Following the vote, Scott issued a statement in which he condemned the resolution as both a misplaced priority and an affront to the Constitution.
"Today,” he said, “we face the highest deficit in U.S. history; an unemployment rate of 9.1 percent and a growing number of people losing access to unemployment insurance each day; schools that lack the resources to give our students a proper education; 17.2 million households that are food insecure; and children who by the very circumstances of their birth are injected onto a cradle to prison pipeline. Instead of facing these challenges and creating jobs to help the American people make sure they have a roof over their head and food on their table, we are debating whether or not to affirm and proliferate a motto that was adopted in 1956 and is under no threat of attack.
“In addition to diverting attention away from substantive issues, the resolution is unconstitutional,” Scott continued. “When we were sworn in as members of Congress, we took an oath to uphold the Constitution.

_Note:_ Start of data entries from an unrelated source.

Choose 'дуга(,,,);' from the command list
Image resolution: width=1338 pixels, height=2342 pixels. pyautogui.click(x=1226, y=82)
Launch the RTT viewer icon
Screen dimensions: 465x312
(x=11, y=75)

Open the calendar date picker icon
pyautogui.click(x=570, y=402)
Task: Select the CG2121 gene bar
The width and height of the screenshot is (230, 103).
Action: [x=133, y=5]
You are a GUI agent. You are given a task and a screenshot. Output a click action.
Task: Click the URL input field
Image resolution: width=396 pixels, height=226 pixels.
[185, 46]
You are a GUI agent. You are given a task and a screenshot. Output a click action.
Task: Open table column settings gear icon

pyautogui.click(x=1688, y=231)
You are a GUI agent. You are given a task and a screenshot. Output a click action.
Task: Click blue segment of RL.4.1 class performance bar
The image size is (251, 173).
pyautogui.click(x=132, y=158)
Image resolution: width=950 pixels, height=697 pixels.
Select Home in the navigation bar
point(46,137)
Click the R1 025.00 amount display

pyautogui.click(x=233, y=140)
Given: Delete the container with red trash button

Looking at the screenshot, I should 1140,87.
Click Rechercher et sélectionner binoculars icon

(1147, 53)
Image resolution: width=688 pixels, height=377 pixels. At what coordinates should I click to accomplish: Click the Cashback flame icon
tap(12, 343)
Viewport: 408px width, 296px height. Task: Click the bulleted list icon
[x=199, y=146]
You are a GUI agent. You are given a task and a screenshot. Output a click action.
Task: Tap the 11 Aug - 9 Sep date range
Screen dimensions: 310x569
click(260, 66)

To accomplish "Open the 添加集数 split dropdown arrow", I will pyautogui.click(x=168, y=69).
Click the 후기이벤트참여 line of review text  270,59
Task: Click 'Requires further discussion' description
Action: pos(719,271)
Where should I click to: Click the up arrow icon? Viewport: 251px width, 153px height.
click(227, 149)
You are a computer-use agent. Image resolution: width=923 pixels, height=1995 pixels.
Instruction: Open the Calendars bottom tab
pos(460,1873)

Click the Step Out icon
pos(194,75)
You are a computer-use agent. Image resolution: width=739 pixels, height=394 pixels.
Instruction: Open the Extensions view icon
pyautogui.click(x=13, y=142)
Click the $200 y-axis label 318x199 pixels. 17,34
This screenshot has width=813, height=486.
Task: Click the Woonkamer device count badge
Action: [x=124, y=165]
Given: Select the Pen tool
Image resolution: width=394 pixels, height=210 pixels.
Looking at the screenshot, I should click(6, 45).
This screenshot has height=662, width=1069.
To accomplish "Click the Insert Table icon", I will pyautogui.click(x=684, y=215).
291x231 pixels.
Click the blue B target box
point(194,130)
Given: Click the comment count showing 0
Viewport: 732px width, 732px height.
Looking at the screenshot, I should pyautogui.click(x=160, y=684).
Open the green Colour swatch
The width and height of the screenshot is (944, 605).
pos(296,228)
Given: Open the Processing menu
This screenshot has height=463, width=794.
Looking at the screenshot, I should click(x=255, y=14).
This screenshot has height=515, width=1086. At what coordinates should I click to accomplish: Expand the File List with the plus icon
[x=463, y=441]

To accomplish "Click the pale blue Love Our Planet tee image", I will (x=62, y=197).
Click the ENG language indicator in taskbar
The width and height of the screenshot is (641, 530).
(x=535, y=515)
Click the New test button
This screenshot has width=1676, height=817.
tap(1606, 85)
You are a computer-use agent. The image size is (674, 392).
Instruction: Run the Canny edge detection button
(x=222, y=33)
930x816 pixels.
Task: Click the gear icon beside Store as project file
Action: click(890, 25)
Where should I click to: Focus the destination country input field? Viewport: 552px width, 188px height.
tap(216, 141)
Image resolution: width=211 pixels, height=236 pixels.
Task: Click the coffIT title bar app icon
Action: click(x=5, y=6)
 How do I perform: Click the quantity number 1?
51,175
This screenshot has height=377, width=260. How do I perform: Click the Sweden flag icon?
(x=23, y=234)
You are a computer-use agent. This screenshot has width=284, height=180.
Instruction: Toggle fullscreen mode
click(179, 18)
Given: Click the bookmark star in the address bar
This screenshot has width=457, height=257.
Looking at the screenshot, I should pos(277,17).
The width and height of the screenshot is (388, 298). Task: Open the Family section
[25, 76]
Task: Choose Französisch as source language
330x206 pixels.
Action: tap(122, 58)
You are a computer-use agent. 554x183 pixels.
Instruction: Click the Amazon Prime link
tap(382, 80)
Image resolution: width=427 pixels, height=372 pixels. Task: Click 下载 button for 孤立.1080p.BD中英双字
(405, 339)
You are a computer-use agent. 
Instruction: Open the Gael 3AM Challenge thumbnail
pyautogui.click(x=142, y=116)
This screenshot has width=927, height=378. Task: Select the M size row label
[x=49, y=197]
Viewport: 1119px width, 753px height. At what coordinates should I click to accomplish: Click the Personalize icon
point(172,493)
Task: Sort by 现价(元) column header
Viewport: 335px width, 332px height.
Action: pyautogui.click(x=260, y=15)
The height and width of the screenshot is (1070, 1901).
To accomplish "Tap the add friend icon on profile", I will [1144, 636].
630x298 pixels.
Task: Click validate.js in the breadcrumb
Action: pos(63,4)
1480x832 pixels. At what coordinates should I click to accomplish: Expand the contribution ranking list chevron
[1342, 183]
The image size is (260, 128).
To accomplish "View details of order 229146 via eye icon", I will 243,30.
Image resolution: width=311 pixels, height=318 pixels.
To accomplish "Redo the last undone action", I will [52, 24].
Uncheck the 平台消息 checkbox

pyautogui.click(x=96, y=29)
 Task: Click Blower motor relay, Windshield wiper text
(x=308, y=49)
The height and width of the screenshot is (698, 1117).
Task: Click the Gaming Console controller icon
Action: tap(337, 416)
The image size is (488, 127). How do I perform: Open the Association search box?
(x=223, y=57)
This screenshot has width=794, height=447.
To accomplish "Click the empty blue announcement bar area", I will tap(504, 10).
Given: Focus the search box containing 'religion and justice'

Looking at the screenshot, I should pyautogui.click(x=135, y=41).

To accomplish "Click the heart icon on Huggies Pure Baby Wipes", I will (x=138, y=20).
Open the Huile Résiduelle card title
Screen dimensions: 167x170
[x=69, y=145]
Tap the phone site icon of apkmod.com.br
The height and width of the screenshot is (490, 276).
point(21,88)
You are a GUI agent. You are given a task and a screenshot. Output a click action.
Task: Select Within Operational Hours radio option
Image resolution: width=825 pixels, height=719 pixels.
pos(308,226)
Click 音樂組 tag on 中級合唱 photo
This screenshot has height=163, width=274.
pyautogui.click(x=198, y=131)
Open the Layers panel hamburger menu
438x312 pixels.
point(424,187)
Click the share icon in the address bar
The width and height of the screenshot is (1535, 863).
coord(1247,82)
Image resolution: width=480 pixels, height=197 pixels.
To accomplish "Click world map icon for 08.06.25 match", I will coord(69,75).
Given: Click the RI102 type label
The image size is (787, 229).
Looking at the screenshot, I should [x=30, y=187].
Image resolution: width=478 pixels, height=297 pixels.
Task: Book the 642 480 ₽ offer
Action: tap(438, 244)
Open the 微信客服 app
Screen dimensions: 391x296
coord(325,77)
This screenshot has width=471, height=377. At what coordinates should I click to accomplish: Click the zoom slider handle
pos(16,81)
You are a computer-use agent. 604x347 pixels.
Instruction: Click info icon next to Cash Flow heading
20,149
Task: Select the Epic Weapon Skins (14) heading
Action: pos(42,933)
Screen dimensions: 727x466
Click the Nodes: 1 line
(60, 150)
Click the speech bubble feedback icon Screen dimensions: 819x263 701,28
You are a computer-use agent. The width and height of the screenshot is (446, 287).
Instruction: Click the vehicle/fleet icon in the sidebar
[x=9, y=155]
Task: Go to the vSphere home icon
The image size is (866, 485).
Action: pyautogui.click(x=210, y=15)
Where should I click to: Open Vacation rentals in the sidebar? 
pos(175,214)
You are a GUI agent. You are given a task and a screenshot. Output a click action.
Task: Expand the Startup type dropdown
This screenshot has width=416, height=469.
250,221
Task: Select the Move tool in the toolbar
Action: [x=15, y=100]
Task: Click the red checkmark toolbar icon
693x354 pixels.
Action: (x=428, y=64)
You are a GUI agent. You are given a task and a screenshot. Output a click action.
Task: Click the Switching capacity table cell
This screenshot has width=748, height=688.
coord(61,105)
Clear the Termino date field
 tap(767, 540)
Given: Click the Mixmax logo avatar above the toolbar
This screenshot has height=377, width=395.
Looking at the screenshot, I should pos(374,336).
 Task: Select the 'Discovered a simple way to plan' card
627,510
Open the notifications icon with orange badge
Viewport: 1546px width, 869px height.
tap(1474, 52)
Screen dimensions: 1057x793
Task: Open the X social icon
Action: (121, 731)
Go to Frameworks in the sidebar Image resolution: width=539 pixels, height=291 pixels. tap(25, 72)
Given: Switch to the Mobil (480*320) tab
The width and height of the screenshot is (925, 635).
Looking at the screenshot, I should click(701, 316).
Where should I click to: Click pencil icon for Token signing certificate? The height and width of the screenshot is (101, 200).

This resolution is inconsistent with that oath and therefore I voted 'no' on the resolution."
As the lone Republican to break ranks, Amash’s vote was the most surprising. He explained his decision on his Facebook page:
“The fear that unless ‘In God We Trust’ is displayed throughout the government, Americans will somehow lose their faith in God, is a dim view of the profound religious convictions many citizens have,” Amash said. “The faith that inspired many of the Founders of this country – the faith I practice – is stronger than that. Trying to score political points with unnecessary resolutions should not be Congress's priority.”
As Scott said and I mentioned in yesterday’s blog, “In God We Trust” did not become the “official” motto of the United States until 1956. When Congress chose to create that motto, it created confusion about other, much older mottos, such as E Pluribus Unum (“Out of Many, One”), which appears on the Great Seal of the United States, and Novus Ordo Seclorum (“A New Order of the Ages”), which is found on the dollar bill.
No country needs three mottos (or even one), and clarifying which of the three is the “true” motto seems petty right now. Beyond that, despite the intentions of the House, this vote settles nothing because the resolution is non-binding and it hasn’t been taken up by the U.S. Senate, President Obama or anyone else.
The best thing about this vote is that it’s over – maybe now Congress can get back to doing something important.